What you have to do: Which lines in the rows below contain the word "computer"? Collect every such line and copy it.

(Word and element pointing entries)
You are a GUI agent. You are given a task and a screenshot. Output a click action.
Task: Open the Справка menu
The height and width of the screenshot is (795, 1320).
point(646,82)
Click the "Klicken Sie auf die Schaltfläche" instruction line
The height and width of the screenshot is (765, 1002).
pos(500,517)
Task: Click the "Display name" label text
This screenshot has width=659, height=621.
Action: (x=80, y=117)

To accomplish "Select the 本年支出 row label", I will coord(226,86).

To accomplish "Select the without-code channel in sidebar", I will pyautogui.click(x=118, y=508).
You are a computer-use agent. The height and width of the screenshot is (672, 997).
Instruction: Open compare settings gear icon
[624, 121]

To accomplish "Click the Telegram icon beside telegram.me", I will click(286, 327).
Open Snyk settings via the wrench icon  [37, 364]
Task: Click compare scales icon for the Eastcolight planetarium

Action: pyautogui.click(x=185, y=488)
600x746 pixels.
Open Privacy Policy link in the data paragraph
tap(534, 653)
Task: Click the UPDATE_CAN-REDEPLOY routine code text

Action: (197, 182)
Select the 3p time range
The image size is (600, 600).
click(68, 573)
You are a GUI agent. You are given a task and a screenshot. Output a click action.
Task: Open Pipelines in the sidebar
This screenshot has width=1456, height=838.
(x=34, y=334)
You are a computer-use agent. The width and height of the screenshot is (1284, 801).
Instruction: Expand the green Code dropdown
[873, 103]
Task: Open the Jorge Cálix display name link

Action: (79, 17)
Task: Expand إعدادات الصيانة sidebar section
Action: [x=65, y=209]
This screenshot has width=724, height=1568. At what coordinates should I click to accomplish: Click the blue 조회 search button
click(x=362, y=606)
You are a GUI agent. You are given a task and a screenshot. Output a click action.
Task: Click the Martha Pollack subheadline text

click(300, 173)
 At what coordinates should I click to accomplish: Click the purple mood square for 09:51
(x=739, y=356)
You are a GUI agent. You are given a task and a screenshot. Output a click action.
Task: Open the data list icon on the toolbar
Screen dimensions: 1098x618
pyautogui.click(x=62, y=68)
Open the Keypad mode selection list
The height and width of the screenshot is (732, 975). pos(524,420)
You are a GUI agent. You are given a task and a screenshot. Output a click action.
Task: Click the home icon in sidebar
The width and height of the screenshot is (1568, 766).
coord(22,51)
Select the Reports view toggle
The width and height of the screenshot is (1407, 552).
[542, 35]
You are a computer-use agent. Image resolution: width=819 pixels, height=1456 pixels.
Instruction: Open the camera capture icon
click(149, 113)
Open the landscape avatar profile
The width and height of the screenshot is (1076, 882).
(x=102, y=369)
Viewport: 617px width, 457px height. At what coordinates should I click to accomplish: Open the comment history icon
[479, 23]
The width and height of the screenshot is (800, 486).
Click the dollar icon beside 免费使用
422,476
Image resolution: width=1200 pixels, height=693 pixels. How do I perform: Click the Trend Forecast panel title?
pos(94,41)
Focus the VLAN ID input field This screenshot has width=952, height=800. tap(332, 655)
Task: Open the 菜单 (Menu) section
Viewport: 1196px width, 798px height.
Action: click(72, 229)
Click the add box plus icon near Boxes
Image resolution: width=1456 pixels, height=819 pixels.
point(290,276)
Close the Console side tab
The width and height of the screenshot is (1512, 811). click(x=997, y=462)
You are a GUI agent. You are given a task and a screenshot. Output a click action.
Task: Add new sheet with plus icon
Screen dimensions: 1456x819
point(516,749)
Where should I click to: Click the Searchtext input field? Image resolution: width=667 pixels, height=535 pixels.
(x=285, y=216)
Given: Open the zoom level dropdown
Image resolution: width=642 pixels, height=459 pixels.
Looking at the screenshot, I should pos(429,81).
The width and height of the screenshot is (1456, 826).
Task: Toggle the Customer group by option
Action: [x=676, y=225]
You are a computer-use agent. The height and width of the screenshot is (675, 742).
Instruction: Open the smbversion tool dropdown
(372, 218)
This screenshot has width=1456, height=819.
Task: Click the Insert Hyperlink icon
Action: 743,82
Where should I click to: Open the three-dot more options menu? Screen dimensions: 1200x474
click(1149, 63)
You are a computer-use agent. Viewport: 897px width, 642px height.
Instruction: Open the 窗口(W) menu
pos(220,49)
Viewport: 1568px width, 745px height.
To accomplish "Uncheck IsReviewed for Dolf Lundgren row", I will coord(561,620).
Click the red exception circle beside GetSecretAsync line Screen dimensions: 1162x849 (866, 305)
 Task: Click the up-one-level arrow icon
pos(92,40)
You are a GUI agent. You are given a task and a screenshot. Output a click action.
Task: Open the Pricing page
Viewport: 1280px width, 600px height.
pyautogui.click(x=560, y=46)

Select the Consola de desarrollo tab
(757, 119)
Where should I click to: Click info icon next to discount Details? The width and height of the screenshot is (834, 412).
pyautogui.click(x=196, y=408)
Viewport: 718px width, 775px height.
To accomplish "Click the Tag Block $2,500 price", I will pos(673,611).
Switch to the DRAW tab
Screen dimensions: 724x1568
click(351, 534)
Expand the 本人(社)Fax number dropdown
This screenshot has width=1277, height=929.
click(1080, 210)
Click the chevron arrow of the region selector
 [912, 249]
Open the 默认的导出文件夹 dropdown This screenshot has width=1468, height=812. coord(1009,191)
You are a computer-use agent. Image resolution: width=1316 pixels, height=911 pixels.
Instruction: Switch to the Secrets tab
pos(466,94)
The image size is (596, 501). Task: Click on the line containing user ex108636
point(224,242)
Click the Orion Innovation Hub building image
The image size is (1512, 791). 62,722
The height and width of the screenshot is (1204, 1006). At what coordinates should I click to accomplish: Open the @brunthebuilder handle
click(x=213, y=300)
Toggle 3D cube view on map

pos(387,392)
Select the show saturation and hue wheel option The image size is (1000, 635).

Solution for this task:
You are a computer-use agent. The height and width of the screenshot is (672, 997).
You are a computer-use agent. The width and height of the screenshot is (1284, 801).
You are a computer-use agent. Image resolution: width=819 pixels, height=1456 pixels.
You are a computer-use agent. The height and width of the screenshot is (675, 742).
You are a computer-use agent. Viewport: 897px width, 642px height.
You are a computer-use agent. Image resolution: width=1316 pixels, height=911 pixels.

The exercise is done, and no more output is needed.